# pink chickens



## emerson (Jul 15, 2012)

http://www.nbcdfw.com/news/weird/Pretty-in-Pink-Chickens--297853281.html
http://www.nbcdfw.com/news/weird/Pink-Chickens-Roam-Portland-297854801.html


----------



## robin416 (Sep 8, 2013)

Saw that one last week. I couldn't quite figure out, what was he thinking turning the birds loose in a public park?


----------



## emerson (Jul 15, 2012)

robin416 said:


> Saw that one last week. I couldn't quite figure out, what was he thinking turning the birds loose in a public park?


it said it in pic>>make people smile(something like that)


----------



## emerson (Jul 15, 2012)

i suggest yall please dont do that to yalls flock,just looks silly and maybe related animal cruelty(?)..i saw the owner got charged (like small fee)


----------



## robin416 (Sep 8, 2013)

It can be done safely with vegetable dyes or food coloring. I knew of one breeder that sprayed her white birds during Easter.


----------



## Fiere (Feb 26, 2014)

There's actually a bylaw here aga isn't dyeing chicks, oddly enough. Chickens are ok, just not chicks. Anyway, I don't have an issue with safely making a white bird pink. I do have an issue with abandoning animals, especially to "make people happy" or whatever this persons claim was.


----------



## robin416 (Sep 8, 2013)

There are laws against it here in different spots. They don't people buying these cute multi color chicks just to dump them when they become adults. Some places also have a minimum on how many chicks have to be bought.


----------



## MurrayTaylor (Jun 25, 2015)

The food coloring is not harmful to the chicks but some states outlaw the practice out of concern people will take the animals as novelty and not realize the work that goes into caring for a full-grown chicken.


----------



## chickenhen (Apr 22, 2015)

Coloring chicks is considered inhumane.

This is just my thought of coloring them but I don't see the real reason I dyeing chicks. What's the real point in it. It does no good for them or any one except making little kids happy on Easter for there one colored chick and then forgetting about the chick when they grow up in to a non-dyed full grown hen. It has no real point except to make little kids happy for a day on Easter.

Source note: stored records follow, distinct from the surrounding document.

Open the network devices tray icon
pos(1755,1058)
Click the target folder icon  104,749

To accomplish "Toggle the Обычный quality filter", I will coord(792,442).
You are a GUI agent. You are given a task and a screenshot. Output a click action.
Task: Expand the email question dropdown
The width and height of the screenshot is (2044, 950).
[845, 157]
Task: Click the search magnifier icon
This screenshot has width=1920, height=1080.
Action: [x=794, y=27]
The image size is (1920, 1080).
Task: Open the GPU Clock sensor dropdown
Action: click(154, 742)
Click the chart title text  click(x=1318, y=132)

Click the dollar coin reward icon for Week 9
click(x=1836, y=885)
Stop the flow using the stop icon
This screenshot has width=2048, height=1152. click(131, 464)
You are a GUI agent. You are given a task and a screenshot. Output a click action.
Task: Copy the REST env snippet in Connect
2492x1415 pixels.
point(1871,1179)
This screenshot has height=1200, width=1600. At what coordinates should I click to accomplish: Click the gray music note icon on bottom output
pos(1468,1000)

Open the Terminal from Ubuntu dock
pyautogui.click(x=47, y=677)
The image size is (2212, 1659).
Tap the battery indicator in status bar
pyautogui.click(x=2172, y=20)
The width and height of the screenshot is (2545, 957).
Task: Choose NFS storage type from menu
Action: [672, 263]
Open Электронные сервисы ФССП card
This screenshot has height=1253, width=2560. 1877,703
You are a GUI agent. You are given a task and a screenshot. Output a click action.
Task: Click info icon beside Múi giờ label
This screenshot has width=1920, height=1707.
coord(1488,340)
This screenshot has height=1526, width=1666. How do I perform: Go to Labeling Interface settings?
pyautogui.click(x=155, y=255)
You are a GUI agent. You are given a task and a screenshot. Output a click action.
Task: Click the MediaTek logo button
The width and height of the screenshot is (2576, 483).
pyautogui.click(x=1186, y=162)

My opinion is that dying chicks for Easter is mean and inhumane and little selfish. I know I'm going on a big rant here but I think this is true...
People buy 1 colored chick, give it to their young kid and make the kid happy for alittle while but then when the chick looses the color or grows alittle the kid looses intreast and forgets about the chick.


----------



## chickens4me (Jun 28, 2015)

Well, personnaly I don;t think dying a chicken is any worse than me dying my hair. I do agree that dying baby chicks is bad, be like dying a little kids hair, but I see dogs with all kind of dye jobs, so why not chickens.


----------



## chickenhen (Apr 22, 2015)

It just seems kind of mean to them, I mean like when they pour them into a bowl with dye and mix them around in it.

I agree with you if they did it a little more humanely and gentler like instead ofpouring them in harmful dyes use plant based coloring and gently rub it in them.

This is just my thought and opinion of it but I don't see the reason in coloring chicks. It's harmful to them and doesn't do any good except just change there natural color.


----------